I wouldn't mind cheating if any of you guys happened to know the measurement on a Bear Patriot... :D
I don't know if this is the best way, but you can put pieces of white adhesive tape on the upper and lower limbs of the bow, just above the riser or fadeouts. Measure the width of the limbs at that point, divide by two, and make a mark in the center of the tape. Hold the bow up in front of you, close one eye, and center the string on the marks you made. See where the string crosses the arrow shelf (or the riser next to the arrow shelf, if the bow is not cut past center). Or maybe the string will cross right at the intersection of the arrow shelf and the riser, and you will know the bow is cut to centershot. Otherwise, measure the distance from where the string crosses to the where the riser meets the shelf and you will know how much the bow is either cut past or not quite to centershot.

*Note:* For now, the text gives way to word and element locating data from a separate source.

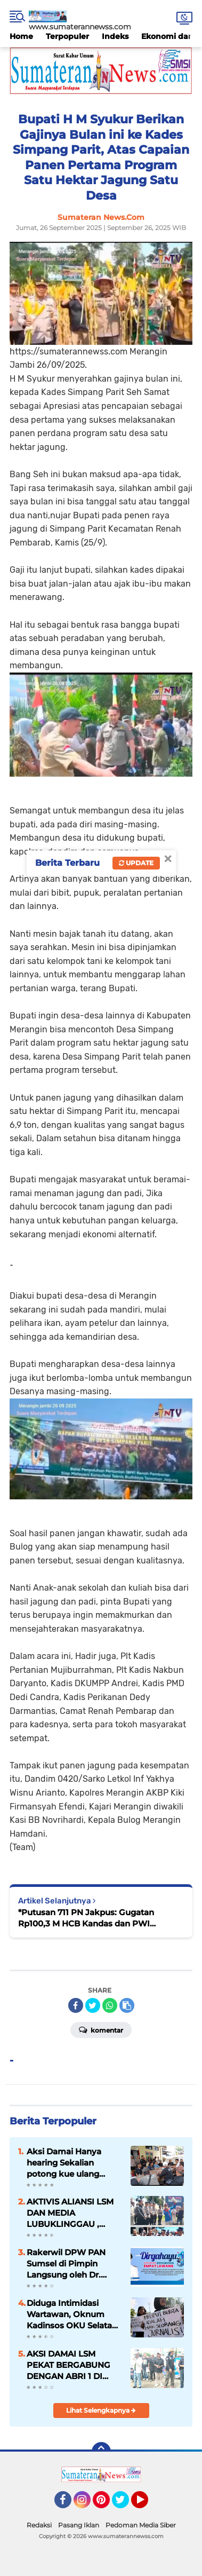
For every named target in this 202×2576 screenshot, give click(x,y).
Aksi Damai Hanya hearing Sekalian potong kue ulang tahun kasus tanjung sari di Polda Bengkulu (72, 2162)
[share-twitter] (92, 2005)
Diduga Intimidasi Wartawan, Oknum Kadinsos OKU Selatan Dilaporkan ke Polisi (72, 2314)
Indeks (115, 36)
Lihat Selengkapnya (101, 2410)
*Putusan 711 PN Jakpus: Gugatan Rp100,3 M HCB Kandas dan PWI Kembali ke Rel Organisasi (86, 1918)
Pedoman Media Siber (141, 2525)
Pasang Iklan (78, 2525)
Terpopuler (67, 36)
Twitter (125, 2504)
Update (136, 863)
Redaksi (39, 2525)
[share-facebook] (75, 2005)
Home (21, 36)
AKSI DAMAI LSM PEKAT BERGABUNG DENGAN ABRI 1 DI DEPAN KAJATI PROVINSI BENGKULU (72, 2365)
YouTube (147, 2504)
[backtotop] (101, 2451)
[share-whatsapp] (109, 2005)
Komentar (101, 2029)
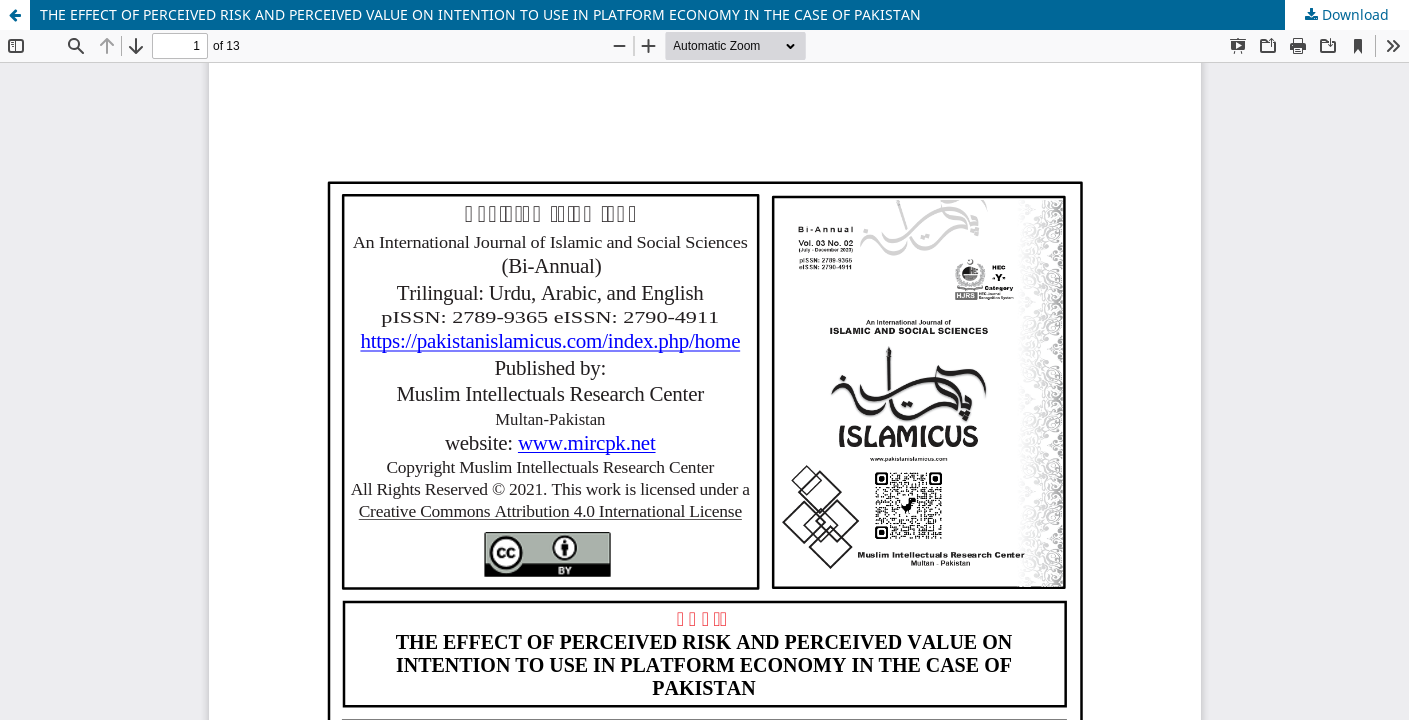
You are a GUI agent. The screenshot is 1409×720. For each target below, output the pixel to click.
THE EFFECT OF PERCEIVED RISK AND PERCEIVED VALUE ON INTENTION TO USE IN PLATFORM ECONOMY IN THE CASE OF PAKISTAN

I've been wondering this too. The spine calculator spreadsheet requires a centershot measurement. Seems like it requires a pretty precise measurement.
Thats what I'm thinking... If it was a half in. here and a half in there it would be one thing but when 1/16" is in question there has to be a trick to it.
I had a bow I ordered to match the 3/16" PAST center that Bob Morrison uses on his Cheyenne. Instead, it came "cut TO center."
I took calipers and measured the riser at the shelf area...then divided that in half and measured the meat left beyond the shelf cut. It was 1/2.
Seemed to me that whatever the overall riser width is at the shelf, what is left behind the shelf is the dimension that tells you if it's cut to center, shy of center or past center.
I just kept rasping it back till I had 3/16" past center so I could set it up to shoot the same arrows as the Morrison at nearly the same weight.